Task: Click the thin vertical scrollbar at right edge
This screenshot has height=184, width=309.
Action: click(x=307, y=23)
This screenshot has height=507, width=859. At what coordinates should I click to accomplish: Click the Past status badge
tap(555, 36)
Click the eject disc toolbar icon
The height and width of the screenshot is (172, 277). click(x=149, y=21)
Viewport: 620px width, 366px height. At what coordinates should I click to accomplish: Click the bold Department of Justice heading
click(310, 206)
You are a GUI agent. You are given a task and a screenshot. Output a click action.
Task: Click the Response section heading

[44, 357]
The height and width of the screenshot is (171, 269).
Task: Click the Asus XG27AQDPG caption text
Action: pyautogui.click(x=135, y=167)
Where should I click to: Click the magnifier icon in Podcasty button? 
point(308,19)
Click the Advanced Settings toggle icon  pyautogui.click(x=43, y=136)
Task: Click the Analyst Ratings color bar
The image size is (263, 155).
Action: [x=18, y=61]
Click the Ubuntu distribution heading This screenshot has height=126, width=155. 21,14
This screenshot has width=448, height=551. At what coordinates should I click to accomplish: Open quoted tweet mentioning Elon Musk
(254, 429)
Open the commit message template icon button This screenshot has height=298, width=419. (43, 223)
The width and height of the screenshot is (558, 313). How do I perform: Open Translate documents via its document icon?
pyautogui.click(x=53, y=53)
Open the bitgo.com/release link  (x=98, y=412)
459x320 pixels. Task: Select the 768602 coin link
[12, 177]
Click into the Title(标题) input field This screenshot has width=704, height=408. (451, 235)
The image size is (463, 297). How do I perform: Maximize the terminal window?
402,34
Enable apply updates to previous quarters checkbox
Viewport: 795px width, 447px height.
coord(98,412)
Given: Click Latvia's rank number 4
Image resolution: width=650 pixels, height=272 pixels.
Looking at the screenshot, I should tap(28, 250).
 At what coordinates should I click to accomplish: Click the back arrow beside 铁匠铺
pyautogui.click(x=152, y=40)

==*==

#### TASK
The required output is every line of the entries, starting at the one that contains "Open the bitgo.com/release" and ending at the last, copied exactly.

#### SOLUTION TO THE EXERCISE
Open the bitgo.com/release link  (x=98, y=412)
459x320 pixels. Task: Select the 768602 coin link
[12, 177]
Click into the Title(标题) input field This screenshot has width=704, height=408. (451, 235)
The image size is (463, 297). How do I perform: Maximize the terminal window?
402,34
Enable apply updates to previous quarters checkbox
Viewport: 795px width, 447px height.
coord(98,412)
Given: Click Latvia's rank number 4
Image resolution: width=650 pixels, height=272 pixels.
Looking at the screenshot, I should tap(28, 250).
 At what coordinates should I click to accomplish: Click the back arrow beside 铁匠铺
pyautogui.click(x=152, y=40)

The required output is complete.